Devon, when you suggest avoiding merging, which type of analysis do you have in mind? I need to calculate a heatmap, which would be representative of all the replicates (that is, an average of all replicates). Are there some tools that take as input multiple BAM files of replicates to construct a single heatmap?
What data do you want to put on the heatmap? If you plan to compute a coverage, you can compute coverage files per BAM and then add them together. Using deepTools you can compute coverages, add them together using bigwigCompare and finally create a heatmap.
I am trying to use your tool, and it looks very impressive, but also very sophisticated. I am historically more used to do this kind of analysis in HOMER. Do you know whether HOMER allows creating a single tag dir from multiple BAM files?
I am still unsure what you want to do. I tried to guessed it is coverage but can you elaborate?
I want to calculate enriched heatmaps, like these https://deeptools.readthedocs.org/en/latest/content/tools/plotHeatmap.html
The only problem is that the input files are as large as several hundreds of Gb (for a single heatmap)
Please define "calculate enriched heatmaps"?
The method you reference seems to suggest that you supply the plotHeatmap function with the output of computeMatrix. The function computeMatrix does not seem to take a BAM file. Instead it needs you to supply the regions you wish to score as a bed file, and the scores for those regions as a Wig file.

• **Tasks to perform**
A – Answer these questions from the heatmap thread:
(i) Which deepTools tool does the thread name for adding coverage files together?
(ii) Which tool does the asker say they are historically more used to for this kind of analysis?
(iii) According to the last post, what must be supplied to computeMatrix instead of a BAM file?
B – Continue the heatmap thread with the next post after the last one shown.

• **Provided material**
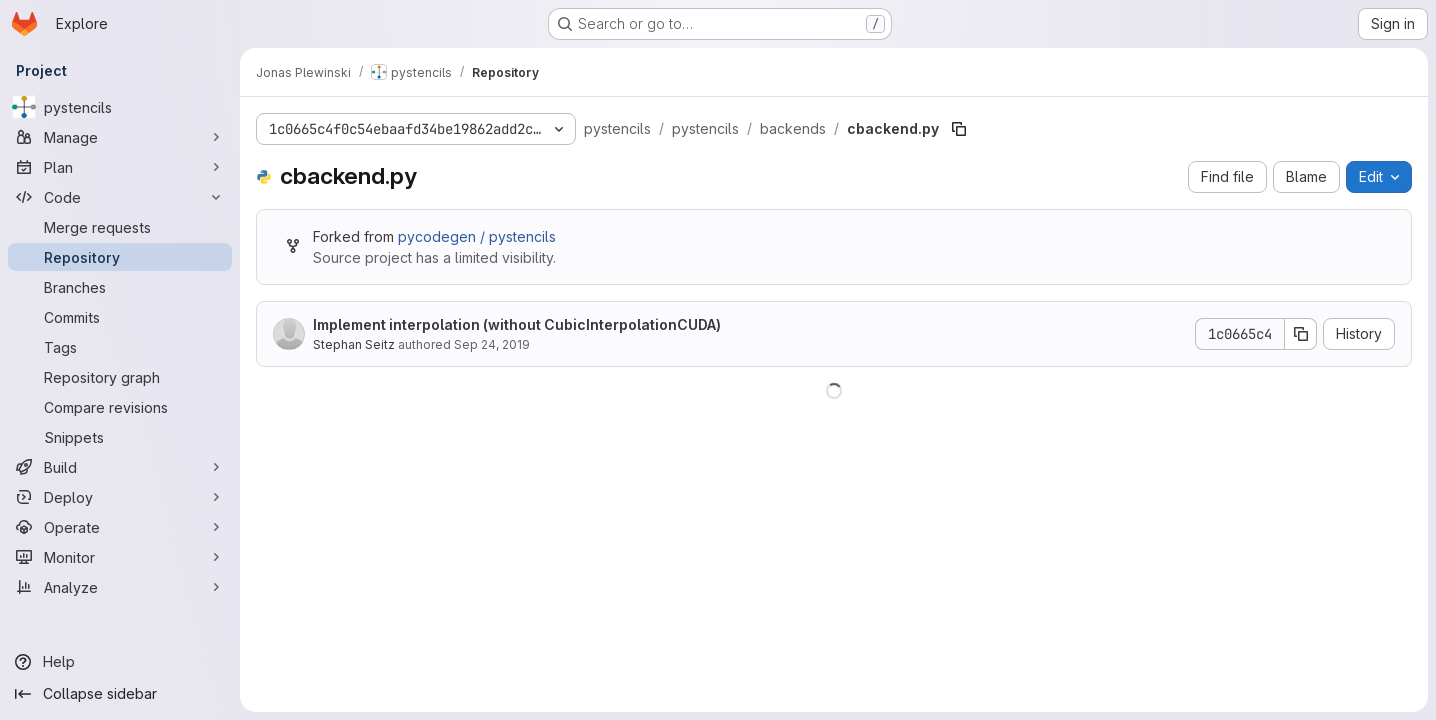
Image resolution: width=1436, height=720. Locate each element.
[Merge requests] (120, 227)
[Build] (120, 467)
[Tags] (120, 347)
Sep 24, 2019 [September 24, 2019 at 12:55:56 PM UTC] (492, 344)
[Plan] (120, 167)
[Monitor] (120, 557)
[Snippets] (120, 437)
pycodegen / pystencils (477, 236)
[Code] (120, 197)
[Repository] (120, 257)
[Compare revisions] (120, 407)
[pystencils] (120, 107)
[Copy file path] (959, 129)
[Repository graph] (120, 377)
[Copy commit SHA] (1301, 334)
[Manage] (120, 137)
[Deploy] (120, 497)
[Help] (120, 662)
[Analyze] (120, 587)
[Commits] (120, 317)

---

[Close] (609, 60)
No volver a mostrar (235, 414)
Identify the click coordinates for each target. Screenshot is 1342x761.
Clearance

==

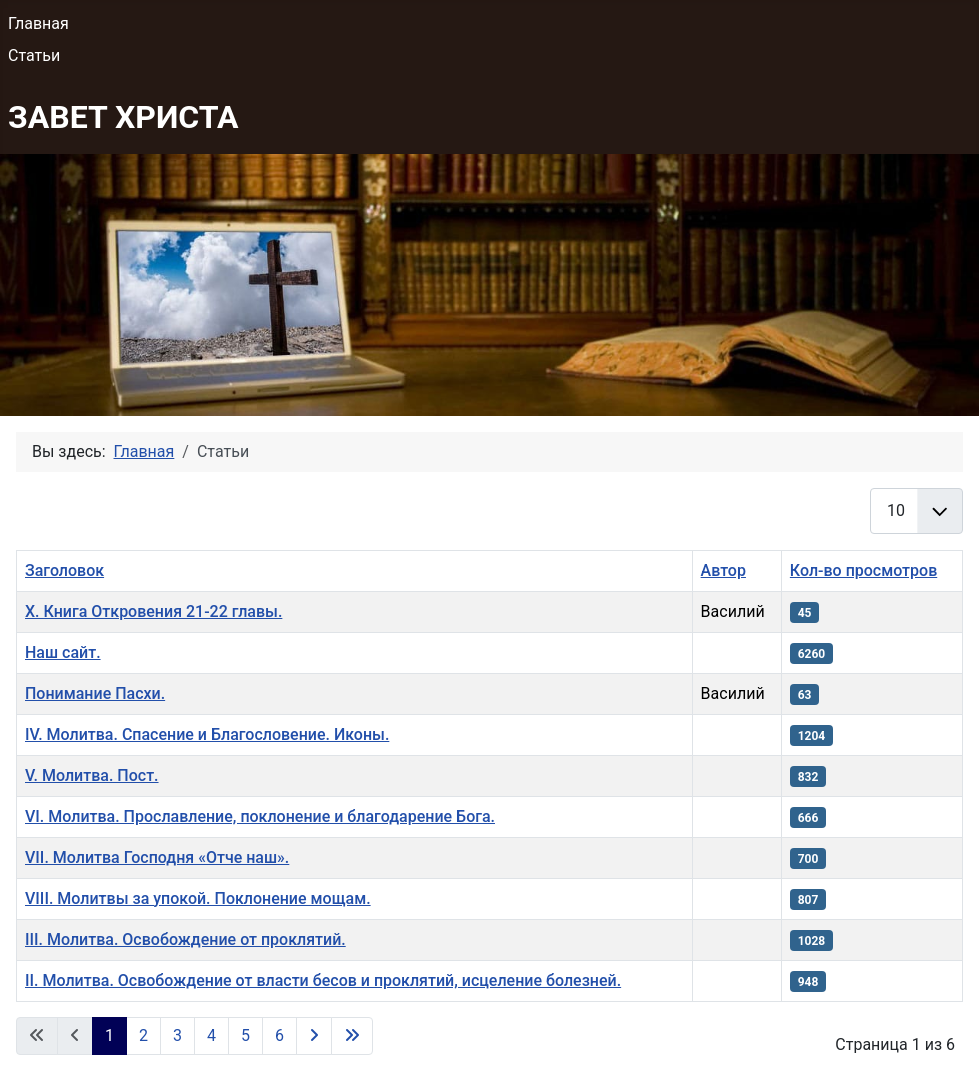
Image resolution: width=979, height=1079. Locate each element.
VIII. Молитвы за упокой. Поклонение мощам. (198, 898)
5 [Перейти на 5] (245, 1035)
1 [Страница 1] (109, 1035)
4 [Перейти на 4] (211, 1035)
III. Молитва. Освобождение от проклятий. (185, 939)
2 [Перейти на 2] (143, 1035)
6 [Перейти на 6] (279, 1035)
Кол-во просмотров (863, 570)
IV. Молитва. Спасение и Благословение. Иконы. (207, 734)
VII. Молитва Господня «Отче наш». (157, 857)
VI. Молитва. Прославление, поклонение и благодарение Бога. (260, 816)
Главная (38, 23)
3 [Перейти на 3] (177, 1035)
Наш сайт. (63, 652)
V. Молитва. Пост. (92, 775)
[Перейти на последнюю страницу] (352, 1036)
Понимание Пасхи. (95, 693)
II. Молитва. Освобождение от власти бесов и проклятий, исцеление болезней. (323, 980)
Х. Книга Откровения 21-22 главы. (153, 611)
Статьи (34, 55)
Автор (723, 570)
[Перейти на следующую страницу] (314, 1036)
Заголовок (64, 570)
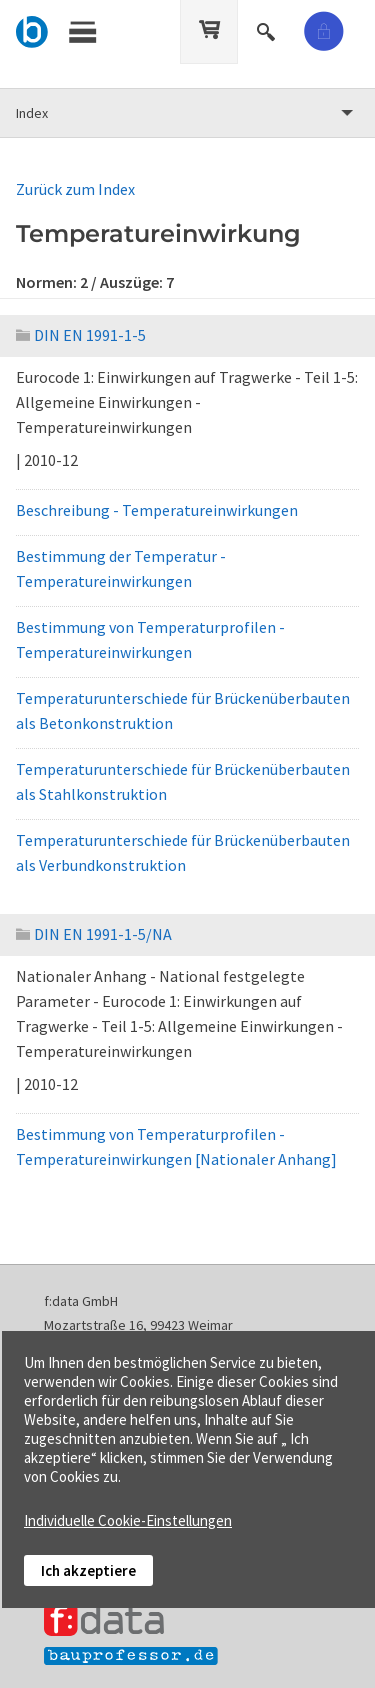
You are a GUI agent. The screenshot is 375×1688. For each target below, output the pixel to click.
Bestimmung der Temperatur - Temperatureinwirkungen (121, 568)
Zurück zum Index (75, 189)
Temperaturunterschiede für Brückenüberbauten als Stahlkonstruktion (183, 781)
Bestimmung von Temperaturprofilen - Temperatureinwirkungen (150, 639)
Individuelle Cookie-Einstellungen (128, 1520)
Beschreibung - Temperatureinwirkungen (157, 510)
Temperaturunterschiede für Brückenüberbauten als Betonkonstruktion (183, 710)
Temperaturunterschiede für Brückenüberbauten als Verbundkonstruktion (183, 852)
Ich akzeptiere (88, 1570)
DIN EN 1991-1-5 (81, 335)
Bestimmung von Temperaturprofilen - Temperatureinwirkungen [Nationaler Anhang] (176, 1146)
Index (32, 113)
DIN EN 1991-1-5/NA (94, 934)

• **Per-task outputs**
A –
(i) bigwigCompare
(ii) HOMER
(iii) The regions to score as a bed file, and the scores for those regions as a Wig file.

B –
I am talking about the whole downstream analysis starting from the BAM files and ending with the heatmap like in the figure. Currently I am trying HOMER, but it has the following problem: it worked well for one cell type using about 200 Gb reads as input, but it failed to work for another cell type which has two times more reads.
Is there any reason why you can't process each sample individually, then average scores of replicates?
Two reasons: (1) processing each of the 20 samples individually is more work, and (2) I have no computational tool to average 20 heat maps into one single heatmap
I guess I'm a little confused, your post is about merging BAM files, but above you said that you had already run this with HOMER. Can you explain what is meant by "failed to work", did the program crash or did something else happen?
Are you sure you're not running into memory issues with such a large amount of data? Merging the BAM won't solve that.
I figured it out how to create a merged tag dir in HOMER by merging several precalculated HOMER dirs, avoiding directly merging BAM files. The problem though, is that HOMER works fine only up to a certain dir size. Perhaps it is a memory issue, since intermediate files might be >1Tb. For now, I have just decided to discard several replicates to downsize the problem.
deepTools won't have issues with a BAM file that large. Having said that, I would normally keep my replicates in separate files, since otherwise you can't assess variability. If you want to then do some comparison between groups, you can always get the data (as a numpy matrix or sometimes even a text file) and write a script to do whatever you want with it.
PS. I have started "samtools merge", and it is VERY slow. I guess it will take the whole day just to merge the files.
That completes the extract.